*** Opening of MATERIAL PROVIDED ***

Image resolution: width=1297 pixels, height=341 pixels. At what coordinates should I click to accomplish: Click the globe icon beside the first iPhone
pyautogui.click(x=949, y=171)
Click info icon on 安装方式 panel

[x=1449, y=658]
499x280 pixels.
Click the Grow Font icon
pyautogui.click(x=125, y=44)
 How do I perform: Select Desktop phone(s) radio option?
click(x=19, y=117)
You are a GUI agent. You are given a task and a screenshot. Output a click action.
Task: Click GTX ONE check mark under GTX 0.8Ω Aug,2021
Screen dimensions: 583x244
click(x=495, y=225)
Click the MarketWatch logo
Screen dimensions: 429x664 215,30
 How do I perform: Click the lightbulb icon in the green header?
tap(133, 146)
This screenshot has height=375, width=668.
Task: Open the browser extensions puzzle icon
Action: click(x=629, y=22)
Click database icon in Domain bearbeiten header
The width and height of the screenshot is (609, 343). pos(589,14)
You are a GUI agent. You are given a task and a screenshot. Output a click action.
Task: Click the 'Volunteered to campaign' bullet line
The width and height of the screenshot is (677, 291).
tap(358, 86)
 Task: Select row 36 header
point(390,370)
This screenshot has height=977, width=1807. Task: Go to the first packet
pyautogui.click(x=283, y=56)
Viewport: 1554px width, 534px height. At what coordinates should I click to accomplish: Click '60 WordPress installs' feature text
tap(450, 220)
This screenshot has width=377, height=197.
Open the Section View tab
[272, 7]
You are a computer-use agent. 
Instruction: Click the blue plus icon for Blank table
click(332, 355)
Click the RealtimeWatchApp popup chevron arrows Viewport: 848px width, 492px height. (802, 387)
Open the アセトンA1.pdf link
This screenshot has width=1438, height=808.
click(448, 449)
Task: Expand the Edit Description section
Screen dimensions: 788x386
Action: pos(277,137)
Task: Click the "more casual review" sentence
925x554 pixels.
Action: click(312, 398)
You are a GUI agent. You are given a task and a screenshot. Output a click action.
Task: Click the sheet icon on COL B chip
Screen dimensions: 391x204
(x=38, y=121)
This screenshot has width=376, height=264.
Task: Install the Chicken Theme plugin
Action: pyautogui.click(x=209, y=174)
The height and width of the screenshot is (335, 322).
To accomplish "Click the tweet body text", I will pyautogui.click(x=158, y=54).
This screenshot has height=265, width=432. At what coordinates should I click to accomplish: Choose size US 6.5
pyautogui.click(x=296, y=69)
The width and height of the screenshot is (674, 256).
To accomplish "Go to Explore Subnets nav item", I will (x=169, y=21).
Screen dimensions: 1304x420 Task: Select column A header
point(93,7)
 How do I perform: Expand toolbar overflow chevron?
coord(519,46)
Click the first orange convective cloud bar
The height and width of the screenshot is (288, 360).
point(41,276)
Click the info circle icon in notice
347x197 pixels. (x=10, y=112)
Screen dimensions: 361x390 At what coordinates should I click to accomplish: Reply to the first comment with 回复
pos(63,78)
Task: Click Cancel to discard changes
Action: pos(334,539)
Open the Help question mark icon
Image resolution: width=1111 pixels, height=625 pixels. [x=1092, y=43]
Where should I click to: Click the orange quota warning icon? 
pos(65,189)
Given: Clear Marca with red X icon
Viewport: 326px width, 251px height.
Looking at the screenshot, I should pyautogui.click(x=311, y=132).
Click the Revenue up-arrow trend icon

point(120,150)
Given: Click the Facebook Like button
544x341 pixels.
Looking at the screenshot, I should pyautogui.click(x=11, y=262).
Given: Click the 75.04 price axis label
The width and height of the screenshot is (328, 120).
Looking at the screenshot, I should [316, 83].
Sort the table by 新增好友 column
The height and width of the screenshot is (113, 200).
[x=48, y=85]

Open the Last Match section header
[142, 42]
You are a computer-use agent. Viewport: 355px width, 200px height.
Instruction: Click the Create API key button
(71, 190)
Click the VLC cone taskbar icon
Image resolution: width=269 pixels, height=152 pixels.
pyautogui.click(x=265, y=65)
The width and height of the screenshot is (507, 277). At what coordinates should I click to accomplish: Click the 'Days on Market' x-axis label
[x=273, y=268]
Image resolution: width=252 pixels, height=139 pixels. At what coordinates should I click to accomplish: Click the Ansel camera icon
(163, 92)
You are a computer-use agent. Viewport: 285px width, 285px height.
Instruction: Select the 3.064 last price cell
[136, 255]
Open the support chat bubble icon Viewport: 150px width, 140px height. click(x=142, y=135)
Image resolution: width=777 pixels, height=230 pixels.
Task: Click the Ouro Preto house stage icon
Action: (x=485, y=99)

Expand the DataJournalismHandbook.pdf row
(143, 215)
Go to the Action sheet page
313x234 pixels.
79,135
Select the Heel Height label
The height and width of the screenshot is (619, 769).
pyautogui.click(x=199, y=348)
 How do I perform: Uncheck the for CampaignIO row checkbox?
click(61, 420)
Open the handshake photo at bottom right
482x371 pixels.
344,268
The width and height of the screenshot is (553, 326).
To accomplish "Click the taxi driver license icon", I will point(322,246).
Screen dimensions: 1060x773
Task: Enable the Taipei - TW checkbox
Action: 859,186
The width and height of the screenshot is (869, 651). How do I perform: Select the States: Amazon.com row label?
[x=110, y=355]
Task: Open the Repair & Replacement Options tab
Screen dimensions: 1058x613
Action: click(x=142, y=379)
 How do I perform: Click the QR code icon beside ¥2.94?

*** Close of MATERIAL PROVIDED ***

## AIM OF THE TASK
Please give each line above again, word for word.

## EXERCISE RESULT
Image resolution: width=1297 pixels, height=341 pixels. At what coordinates should I click to accomplish: Click the globe icon beside the first iPhone
pyautogui.click(x=949, y=171)
Click info icon on 安装方式 panel

[x=1449, y=658]
499x280 pixels.
Click the Grow Font icon
pyautogui.click(x=125, y=44)
 How do I perform: Select Desktop phone(s) radio option?
click(x=19, y=117)
You are a GUI agent. You are given a task and a screenshot. Output a click action.
Task: Click GTX ONE check mark under GTX 0.8Ω Aug,2021
Screen dimensions: 583x244
click(x=495, y=225)
Click the MarketWatch logo
Screen dimensions: 429x664 215,30
 How do I perform: Click the lightbulb icon in the green header?
tap(133, 146)
This screenshot has height=375, width=668.
Task: Open the browser extensions puzzle icon
Action: click(x=629, y=22)
Click database icon in Domain bearbeiten header
The width and height of the screenshot is (609, 343). pos(589,14)
You are a GUI agent. You are given a task and a screenshot. Output a click action.
Task: Click the 'Volunteered to campaign' bullet line
The width and height of the screenshot is (677, 291).
tap(358, 86)
 Task: Select row 36 header
point(390,370)
This screenshot has height=977, width=1807. Task: Go to the first packet
pyautogui.click(x=283, y=56)
Viewport: 1554px width, 534px height. At what coordinates should I click to accomplish: Click '60 WordPress installs' feature text
tap(450, 220)
This screenshot has width=377, height=197.
Open the Section View tab
[272, 7]
You are a computer-use agent. 
Instruction: Click the blue plus icon for Blank table
click(332, 355)
Click the RealtimeWatchApp popup chevron arrows Viewport: 848px width, 492px height. (802, 387)
Open the アセトンA1.pdf link
This screenshot has width=1438, height=808.
click(448, 449)
Task: Expand the Edit Description section
Screen dimensions: 788x386
Action: pos(277,137)
Task: Click the "more casual review" sentence
925x554 pixels.
Action: click(312, 398)
You are a GUI agent. You are given a task and a screenshot. Output a click action.
Task: Click the sheet icon on COL B chip
Screen dimensions: 391x204
(x=38, y=121)
This screenshot has width=376, height=264.
Task: Install the Chicken Theme plugin
Action: pyautogui.click(x=209, y=174)
The height and width of the screenshot is (335, 322).
To accomplish "Click the tweet body text", I will pyautogui.click(x=158, y=54).
This screenshot has height=265, width=432. At what coordinates should I click to accomplish: Choose size US 6.5
pyautogui.click(x=296, y=69)
The width and height of the screenshot is (674, 256).
To accomplish "Go to Explore Subnets nav item", I will (x=169, y=21).
Screen dimensions: 1304x420 Task: Select column A header
point(93,7)
 How do I perform: Expand toolbar overflow chevron?
coord(519,46)
Click the first orange convective cloud bar
The height and width of the screenshot is (288, 360).
point(41,276)
Click the info circle icon in notice
347x197 pixels. (x=10, y=112)
Screen dimensions: 361x390 At what coordinates should I click to accomplish: Reply to the first comment with 回复
pos(63,78)
Task: Click Cancel to discard changes
Action: pos(334,539)
Open the Help question mark icon
Image resolution: width=1111 pixels, height=625 pixels. [x=1092, y=43]
Where should I click to: Click the orange quota warning icon? 
pos(65,189)
Given: Clear Marca with red X icon
Viewport: 326px width, 251px height.
Looking at the screenshot, I should pyautogui.click(x=311, y=132).
Click the Revenue up-arrow trend icon

point(120,150)
Given: Click the Facebook Like button
544x341 pixels.
Looking at the screenshot, I should pyautogui.click(x=11, y=262).
Given: Click the 75.04 price axis label
The width and height of the screenshot is (328, 120).
Looking at the screenshot, I should [316, 83].
Sort the table by 新增好友 column
The height and width of the screenshot is (113, 200).
[x=48, y=85]

Open the Last Match section header
[142, 42]
You are a computer-use agent. Viewport: 355px width, 200px height.
Instruction: Click the Create API key button
(71, 190)
Click the VLC cone taskbar icon
Image resolution: width=269 pixels, height=152 pixels.
pyautogui.click(x=265, y=65)
The width and height of the screenshot is (507, 277). At what coordinates should I click to accomplish: Click the 'Days on Market' x-axis label
[x=273, y=268]
Image resolution: width=252 pixels, height=139 pixels. At what coordinates should I click to accomplish: Click the Ansel camera icon
(163, 92)
You are a computer-use agent. Viewport: 285px width, 285px height.
Instruction: Select the 3.064 last price cell
[136, 255]
Open the support chat bubble icon Viewport: 150px width, 140px height. click(x=142, y=135)
Image resolution: width=777 pixels, height=230 pixels.
Task: Click the Ouro Preto house stage icon
Action: (x=485, y=99)

Expand the DataJournalismHandbook.pdf row
(143, 215)
Go to the Action sheet page
313x234 pixels.
79,135
Select the Heel Height label
The height and width of the screenshot is (619, 769).
pyautogui.click(x=199, y=348)
 How do I perform: Uncheck the for CampaignIO row checkbox?
click(61, 420)
Open the handshake photo at bottom right
482x371 pixels.
344,268
The width and height of the screenshot is (553, 326).
To accomplish "Click the taxi driver license icon", I will point(322,246).
Screen dimensions: 1060x773
Task: Enable the Taipei - TW checkbox
Action: 859,186
The width and height of the screenshot is (869, 651). How do I perform: Select the States: Amazon.com row label?
[x=110, y=355]
Task: Open the Repair & Replacement Options tab
Screen dimensions: 1058x613
Action: click(x=142, y=379)
 How do I perform: Click the QR code icon beside ¥2.94?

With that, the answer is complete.